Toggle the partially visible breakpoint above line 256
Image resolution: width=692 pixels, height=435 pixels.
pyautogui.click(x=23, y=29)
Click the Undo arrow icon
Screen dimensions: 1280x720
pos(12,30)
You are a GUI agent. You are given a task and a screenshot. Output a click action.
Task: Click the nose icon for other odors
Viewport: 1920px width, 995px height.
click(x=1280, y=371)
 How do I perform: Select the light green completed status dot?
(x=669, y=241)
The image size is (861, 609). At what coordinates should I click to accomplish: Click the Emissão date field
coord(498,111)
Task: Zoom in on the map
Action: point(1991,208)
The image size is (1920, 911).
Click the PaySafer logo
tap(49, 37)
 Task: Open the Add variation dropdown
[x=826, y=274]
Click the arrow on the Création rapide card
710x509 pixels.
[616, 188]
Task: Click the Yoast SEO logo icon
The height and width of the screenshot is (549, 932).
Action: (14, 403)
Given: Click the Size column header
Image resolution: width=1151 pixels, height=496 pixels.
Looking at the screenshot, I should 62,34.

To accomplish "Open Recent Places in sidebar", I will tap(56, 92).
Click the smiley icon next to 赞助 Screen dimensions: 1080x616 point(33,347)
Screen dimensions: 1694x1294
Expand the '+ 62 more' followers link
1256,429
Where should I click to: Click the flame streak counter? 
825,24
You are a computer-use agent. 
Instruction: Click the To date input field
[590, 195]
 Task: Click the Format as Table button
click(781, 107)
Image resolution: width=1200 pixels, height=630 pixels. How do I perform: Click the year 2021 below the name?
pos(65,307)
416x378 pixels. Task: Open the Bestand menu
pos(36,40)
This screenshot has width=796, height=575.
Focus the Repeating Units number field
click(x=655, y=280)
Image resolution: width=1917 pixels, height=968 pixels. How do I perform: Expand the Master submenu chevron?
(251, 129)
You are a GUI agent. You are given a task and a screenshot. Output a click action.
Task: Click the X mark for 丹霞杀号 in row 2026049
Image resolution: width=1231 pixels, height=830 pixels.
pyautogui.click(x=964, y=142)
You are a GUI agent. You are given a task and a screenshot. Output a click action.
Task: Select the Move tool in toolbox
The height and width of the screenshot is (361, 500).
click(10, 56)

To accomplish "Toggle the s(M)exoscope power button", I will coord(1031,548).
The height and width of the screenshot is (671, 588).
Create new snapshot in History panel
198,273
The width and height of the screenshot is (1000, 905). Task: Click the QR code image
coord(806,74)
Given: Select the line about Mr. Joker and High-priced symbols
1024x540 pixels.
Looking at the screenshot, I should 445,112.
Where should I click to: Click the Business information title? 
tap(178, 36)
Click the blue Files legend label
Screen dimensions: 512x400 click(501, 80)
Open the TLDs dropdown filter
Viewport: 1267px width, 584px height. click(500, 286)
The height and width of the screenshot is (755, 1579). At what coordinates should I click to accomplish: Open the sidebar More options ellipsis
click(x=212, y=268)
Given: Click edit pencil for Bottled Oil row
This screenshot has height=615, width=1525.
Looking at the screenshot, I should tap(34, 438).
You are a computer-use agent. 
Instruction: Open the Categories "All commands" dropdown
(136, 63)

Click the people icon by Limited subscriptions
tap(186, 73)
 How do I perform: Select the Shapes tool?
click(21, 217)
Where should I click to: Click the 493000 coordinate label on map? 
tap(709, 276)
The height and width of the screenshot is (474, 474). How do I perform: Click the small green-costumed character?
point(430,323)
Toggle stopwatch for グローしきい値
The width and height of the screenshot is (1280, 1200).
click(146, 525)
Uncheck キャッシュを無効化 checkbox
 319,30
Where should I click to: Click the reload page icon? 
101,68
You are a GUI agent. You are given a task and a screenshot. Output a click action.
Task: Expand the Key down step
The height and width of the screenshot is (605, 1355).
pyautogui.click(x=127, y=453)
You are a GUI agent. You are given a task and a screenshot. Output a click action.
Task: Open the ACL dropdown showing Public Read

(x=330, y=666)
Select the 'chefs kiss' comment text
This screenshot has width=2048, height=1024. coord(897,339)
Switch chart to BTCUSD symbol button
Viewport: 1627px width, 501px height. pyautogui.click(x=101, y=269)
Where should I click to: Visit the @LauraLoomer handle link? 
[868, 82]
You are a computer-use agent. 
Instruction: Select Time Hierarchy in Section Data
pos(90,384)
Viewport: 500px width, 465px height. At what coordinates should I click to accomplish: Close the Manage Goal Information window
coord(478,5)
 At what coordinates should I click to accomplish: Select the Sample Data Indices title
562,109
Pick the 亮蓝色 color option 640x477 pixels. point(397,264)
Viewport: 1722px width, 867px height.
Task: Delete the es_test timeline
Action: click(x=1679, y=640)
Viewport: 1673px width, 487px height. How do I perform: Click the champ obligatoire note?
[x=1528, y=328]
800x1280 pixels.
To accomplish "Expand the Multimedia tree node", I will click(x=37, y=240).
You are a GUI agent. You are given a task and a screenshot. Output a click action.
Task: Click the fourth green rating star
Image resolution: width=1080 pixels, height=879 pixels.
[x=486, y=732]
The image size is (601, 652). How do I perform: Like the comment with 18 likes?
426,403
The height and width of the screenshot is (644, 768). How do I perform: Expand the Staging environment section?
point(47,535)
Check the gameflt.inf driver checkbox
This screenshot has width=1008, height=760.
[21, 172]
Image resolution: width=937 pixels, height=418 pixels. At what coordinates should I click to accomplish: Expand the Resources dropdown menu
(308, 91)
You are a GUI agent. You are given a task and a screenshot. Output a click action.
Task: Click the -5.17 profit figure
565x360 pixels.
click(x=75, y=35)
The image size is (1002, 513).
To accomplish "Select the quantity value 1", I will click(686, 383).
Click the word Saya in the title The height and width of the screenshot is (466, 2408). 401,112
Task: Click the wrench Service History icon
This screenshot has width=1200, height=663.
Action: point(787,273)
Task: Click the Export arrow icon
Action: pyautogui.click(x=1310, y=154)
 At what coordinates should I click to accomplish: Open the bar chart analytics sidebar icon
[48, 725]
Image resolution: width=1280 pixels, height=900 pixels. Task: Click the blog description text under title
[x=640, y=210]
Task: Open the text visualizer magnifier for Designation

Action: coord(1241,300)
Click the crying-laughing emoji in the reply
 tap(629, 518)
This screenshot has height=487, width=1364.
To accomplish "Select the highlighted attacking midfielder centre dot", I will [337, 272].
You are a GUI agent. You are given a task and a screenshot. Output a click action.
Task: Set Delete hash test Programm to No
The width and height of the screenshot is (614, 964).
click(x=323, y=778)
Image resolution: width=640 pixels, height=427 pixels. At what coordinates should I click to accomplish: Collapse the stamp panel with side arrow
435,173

# # # # # # #

▸ **Task objective**:
Go through the records and set each one down again, unchanged.

▸ **Answer to this task**:
Toggle the partially visible breakpoint above line 256
Image resolution: width=692 pixels, height=435 pixels.
pyautogui.click(x=23, y=29)
Click the Undo arrow icon
Screen dimensions: 1280x720
pos(12,30)
You are a GUI agent. You are given a task and a screenshot. Output a click action.
Task: Click the nose icon for other odors
Viewport: 1920px width, 995px height.
click(x=1280, y=371)
 How do I perform: Select the light green completed status dot?
(x=669, y=241)
The image size is (861, 609). At what coordinates should I click to accomplish: Click the Emissão date field
coord(498,111)
Task: Zoom in on the map
Action: point(1991,208)
The image size is (1920, 911).
Click the PaySafer logo
tap(49, 37)
 Task: Open the Add variation dropdown
[x=826, y=274]
Click the arrow on the Création rapide card
710x509 pixels.
[616, 188]
Task: Click the Yoast SEO logo icon
The height and width of the screenshot is (549, 932).
Action: (14, 403)
Given: Click the Size column header
Image resolution: width=1151 pixels, height=496 pixels.
Looking at the screenshot, I should 62,34.

To accomplish "Open Recent Places in sidebar", I will tap(56, 92).
Click the smiley icon next to 赞助 Screen dimensions: 1080x616 point(33,347)
Screen dimensions: 1694x1294
Expand the '+ 62 more' followers link
1256,429
Where should I click to: Click the flame streak counter? 
825,24
You are a computer-use agent. 
Instruction: Click the To date input field
[590, 195]
 Task: Click the Format as Table button
click(781, 107)
Image resolution: width=1200 pixels, height=630 pixels. How do I perform: Click the year 2021 below the name?
pos(65,307)
416x378 pixels. Task: Open the Bestand menu
pos(36,40)
This screenshot has width=796, height=575.
Focus the Repeating Units number field
click(x=655, y=280)
Image resolution: width=1917 pixels, height=968 pixels. How do I perform: Expand the Master submenu chevron?
(251, 129)
You are a GUI agent. You are given a task and a screenshot. Output a click action.
Task: Click the X mark for 丹霞杀号 in row 2026049
Image resolution: width=1231 pixels, height=830 pixels.
pyautogui.click(x=964, y=142)
You are a GUI agent. You are given a task and a screenshot. Output a click action.
Task: Select the Move tool in toolbox
The height and width of the screenshot is (361, 500).
click(10, 56)

To accomplish "Toggle the s(M)exoscope power button", I will coord(1031,548).
The height and width of the screenshot is (671, 588).
Create new snapshot in History panel
198,273
The width and height of the screenshot is (1000, 905). Task: Click the QR code image
coord(806,74)
Given: Select the line about Mr. Joker and High-priced symbols
1024x540 pixels.
Looking at the screenshot, I should 445,112.
Where should I click to: Click the Business information title? 
tap(178, 36)
Click the blue Files legend label
Screen dimensions: 512x400 click(501, 80)
Open the TLDs dropdown filter
Viewport: 1267px width, 584px height. click(500, 286)
The height and width of the screenshot is (755, 1579). At what coordinates should I click to accomplish: Open the sidebar More options ellipsis
click(x=212, y=268)
Given: Click edit pencil for Bottled Oil row
This screenshot has height=615, width=1525.
Looking at the screenshot, I should tap(34, 438).
You are a computer-use agent. 
Instruction: Open the Categories "All commands" dropdown
(136, 63)

Click the people icon by Limited subscriptions
tap(186, 73)
 How do I perform: Select the Shapes tool?
click(21, 217)
Where should I click to: Click the 493000 coordinate label on map? 
tap(709, 276)
The height and width of the screenshot is (474, 474). How do I perform: Click the small green-costumed character?
point(430,323)
Toggle stopwatch for グローしきい値
The width and height of the screenshot is (1280, 1200).
click(146, 525)
Uncheck キャッシュを無効化 checkbox
 319,30
Where should I click to: Click the reload page icon? 
101,68
You are a GUI agent. You are given a task and a screenshot. Output a click action.
Task: Expand the Key down step
The height and width of the screenshot is (605, 1355).
pyautogui.click(x=127, y=453)
You are a GUI agent. You are given a task and a screenshot. Output a click action.
Task: Open the ACL dropdown showing Public Read

(x=330, y=666)
Select the 'chefs kiss' comment text
This screenshot has width=2048, height=1024. coord(897,339)
Switch chart to BTCUSD symbol button
Viewport: 1627px width, 501px height. pyautogui.click(x=101, y=269)
Where should I click to: Visit the @LauraLoomer handle link? 
[868, 82]
You are a computer-use agent. 
Instruction: Select Time Hierarchy in Section Data
pos(90,384)
Viewport: 500px width, 465px height. At what coordinates should I click to accomplish: Close the Manage Goal Information window
coord(478,5)
 At what coordinates should I click to accomplish: Select the Sample Data Indices title
562,109
Pick the 亮蓝色 color option 640x477 pixels. point(397,264)
Viewport: 1722px width, 867px height.
Task: Delete the es_test timeline
Action: click(x=1679, y=640)
Viewport: 1673px width, 487px height. How do I perform: Click the champ obligatoire note?
[x=1528, y=328]
800x1280 pixels.
To accomplish "Expand the Multimedia tree node", I will click(x=37, y=240).
You are a GUI agent. You are given a task and a screenshot. Output a click action.
Task: Click the fourth green rating star
Image resolution: width=1080 pixels, height=879 pixels.
[x=486, y=732]
The image size is (601, 652). How do I perform: Like the comment with 18 likes?
426,403
The height and width of the screenshot is (644, 768). How do I perform: Expand the Staging environment section?
point(47,535)
Check the gameflt.inf driver checkbox
This screenshot has width=1008, height=760.
[21, 172]
Image resolution: width=937 pixels, height=418 pixels. At what coordinates should I click to accomplish: Expand the Resources dropdown menu
(308, 91)
You are a GUI agent. You are given a task and a screenshot. Output a click action.
Task: Click the -5.17 profit figure
565x360 pixels.
click(x=75, y=35)
The image size is (1002, 513).
To accomplish "Select the quantity value 1", I will click(686, 383).
Click the word Saya in the title The height and width of the screenshot is (466, 2408). 401,112
Task: Click the wrench Service History icon
This screenshot has width=1200, height=663.
Action: point(787,273)
Task: Click the Export arrow icon
Action: pyautogui.click(x=1310, y=154)
 At what coordinates should I click to accomplish: Open the bar chart analytics sidebar icon
[48, 725]
Image resolution: width=1280 pixels, height=900 pixels. Task: Click the blog description text under title
[x=640, y=210]
Task: Open the text visualizer magnifier for Designation

Action: coord(1241,300)
Click the crying-laughing emoji in the reply
 tap(629, 518)
This screenshot has height=487, width=1364.
To accomplish "Select the highlighted attacking midfielder centre dot", I will [337, 272].
You are a GUI agent. You are given a task and a screenshot. Output a click action.
Task: Set Delete hash test Programm to No
The width and height of the screenshot is (614, 964).
click(x=323, y=778)
Image resolution: width=640 pixels, height=427 pixels. At what coordinates should I click to accomplish: Collapse the stamp panel with side arrow
435,173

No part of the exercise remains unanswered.